If it necessary I can provide some code.
I already know about the CookieManager class, but how can I successfully do it?
Thanks in advance!
My code:
public String getPostRequest(String url, String user, String pass) {
HttpClient postClient = new DefaultHttpClient();
HttpPost httpPost = new HttpPost(url);
HttpResponse response;
try {
List<NameValuePair> nameValuePairs = new ArrayList<NameValuePair>(2);
nameValuePairs.add(new BasicNameValuePair("login", user));
nameValuePairs.add(new BasicNameValuePair("pass", pass));
httpPost.setEntity(new UrlEncodedFormEntity(nameValuePairs, HTTP.UTF_8));
response = postClient.execute(httpPost);
if(response.getStatusLine().getStatusCode() == 200) {
HttpEntity entity = response.getEntity();
if (entity != null) {
InputStream instream = entity.getContent();
String result = convertStreamToString(instream);
instream.close();
return result;
}
}
} catch (Exception e) {}
Toast.makeText(getApplicationContext(),
"Connection failed",
Toast.LENGTH_SHORT).show();
return null;
}
private String convertStreamToString(InputStream is) {
BufferedReader reader = new BufferedReader(new InputStreamReader(is));
StringBuilder sb = new StringBuilder();
String line = null;
try {
while ((line = reader.readLine()) != null) {
sb.append(line);
}
} catch (IOException e) {
e.printStackTrace();
} finally {
try {
is.close();
} catch (IOException e) {
e.printStackTrace();
}
}
return sb.toString();
}
Well, this is pretty much it. convertStreamToString() function converts the InputStream into a String (plain HTML code), which I "toast" out to just test it (so it work), so the code is working though.
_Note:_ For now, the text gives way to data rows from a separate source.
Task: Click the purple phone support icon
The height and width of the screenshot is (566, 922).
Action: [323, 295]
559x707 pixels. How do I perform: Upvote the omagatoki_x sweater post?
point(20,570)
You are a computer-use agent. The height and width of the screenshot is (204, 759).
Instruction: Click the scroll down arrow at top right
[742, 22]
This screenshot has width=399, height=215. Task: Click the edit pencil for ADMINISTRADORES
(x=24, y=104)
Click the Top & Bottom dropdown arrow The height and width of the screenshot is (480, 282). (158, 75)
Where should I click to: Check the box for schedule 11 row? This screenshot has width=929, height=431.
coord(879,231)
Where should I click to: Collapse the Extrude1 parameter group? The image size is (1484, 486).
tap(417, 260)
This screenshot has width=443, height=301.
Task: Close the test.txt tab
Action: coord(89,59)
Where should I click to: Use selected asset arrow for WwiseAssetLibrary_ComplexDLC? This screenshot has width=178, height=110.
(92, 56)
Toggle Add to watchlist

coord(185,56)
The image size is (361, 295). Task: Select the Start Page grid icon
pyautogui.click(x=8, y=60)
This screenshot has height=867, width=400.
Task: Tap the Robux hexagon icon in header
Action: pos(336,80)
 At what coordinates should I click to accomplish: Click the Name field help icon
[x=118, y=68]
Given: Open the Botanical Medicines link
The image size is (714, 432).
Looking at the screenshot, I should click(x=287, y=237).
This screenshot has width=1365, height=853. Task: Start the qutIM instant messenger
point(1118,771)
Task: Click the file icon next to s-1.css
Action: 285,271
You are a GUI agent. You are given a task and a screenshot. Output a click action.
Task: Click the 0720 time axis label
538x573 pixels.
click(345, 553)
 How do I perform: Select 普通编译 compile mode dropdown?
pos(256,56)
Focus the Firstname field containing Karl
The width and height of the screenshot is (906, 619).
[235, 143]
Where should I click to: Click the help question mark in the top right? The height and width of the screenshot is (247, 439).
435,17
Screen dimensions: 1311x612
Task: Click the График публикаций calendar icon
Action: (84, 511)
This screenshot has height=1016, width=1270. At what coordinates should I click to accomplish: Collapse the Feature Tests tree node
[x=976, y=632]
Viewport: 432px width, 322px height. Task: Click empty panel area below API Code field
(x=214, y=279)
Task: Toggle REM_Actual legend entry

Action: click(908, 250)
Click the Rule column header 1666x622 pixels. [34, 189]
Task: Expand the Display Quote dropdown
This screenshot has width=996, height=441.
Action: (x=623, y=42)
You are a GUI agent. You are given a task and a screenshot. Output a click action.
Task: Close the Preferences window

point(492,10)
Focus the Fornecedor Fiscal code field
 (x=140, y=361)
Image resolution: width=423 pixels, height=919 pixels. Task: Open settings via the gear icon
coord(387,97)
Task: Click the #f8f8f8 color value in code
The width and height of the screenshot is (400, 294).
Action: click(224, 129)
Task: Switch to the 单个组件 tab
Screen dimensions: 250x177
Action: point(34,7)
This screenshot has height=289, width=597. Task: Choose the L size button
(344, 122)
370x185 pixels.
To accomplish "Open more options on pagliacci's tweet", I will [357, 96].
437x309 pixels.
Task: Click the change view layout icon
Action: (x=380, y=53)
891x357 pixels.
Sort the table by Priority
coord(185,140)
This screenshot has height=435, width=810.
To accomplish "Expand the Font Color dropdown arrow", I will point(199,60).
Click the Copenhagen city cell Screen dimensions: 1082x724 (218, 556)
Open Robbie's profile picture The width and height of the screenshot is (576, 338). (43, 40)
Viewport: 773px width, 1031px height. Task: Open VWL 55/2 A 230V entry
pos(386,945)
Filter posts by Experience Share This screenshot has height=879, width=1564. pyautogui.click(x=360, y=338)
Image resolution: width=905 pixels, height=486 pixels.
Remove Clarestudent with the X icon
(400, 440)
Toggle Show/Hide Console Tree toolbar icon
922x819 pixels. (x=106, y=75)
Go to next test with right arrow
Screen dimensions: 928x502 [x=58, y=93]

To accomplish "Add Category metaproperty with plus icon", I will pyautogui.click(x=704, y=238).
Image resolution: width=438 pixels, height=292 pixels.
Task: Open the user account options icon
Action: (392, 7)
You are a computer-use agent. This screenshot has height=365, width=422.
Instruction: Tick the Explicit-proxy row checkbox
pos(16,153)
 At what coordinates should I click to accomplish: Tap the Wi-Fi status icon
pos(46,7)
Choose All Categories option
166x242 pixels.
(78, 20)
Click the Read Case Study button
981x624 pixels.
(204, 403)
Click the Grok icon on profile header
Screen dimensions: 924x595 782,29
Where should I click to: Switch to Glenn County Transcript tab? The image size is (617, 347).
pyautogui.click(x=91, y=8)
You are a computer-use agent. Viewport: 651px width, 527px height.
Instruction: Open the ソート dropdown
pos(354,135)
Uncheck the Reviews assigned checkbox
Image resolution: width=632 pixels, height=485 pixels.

Now to set the cookie. :-)
This is what I've reached for now:
// inside my if (entity != null) statement
List<Cookie> cookies = postClient.getCookieStore().getCookies();
String result = cookies.get(1).toString();
return result;
When I have logged in, the CookieList id 1 contains a value, otherwise the value is standard. So for now I know the difference in value, but how can I continue?
I think Android ships with Apache HttpClient 4.0.
You can check Chapter 3. HTTP state management topic from HttpClient Tutorial.
You can also refer similar questions on SO:
Android project using httpclient --> http.client (apache), post/get method
How do I manage cookies with HttpClient in Android and/or Java?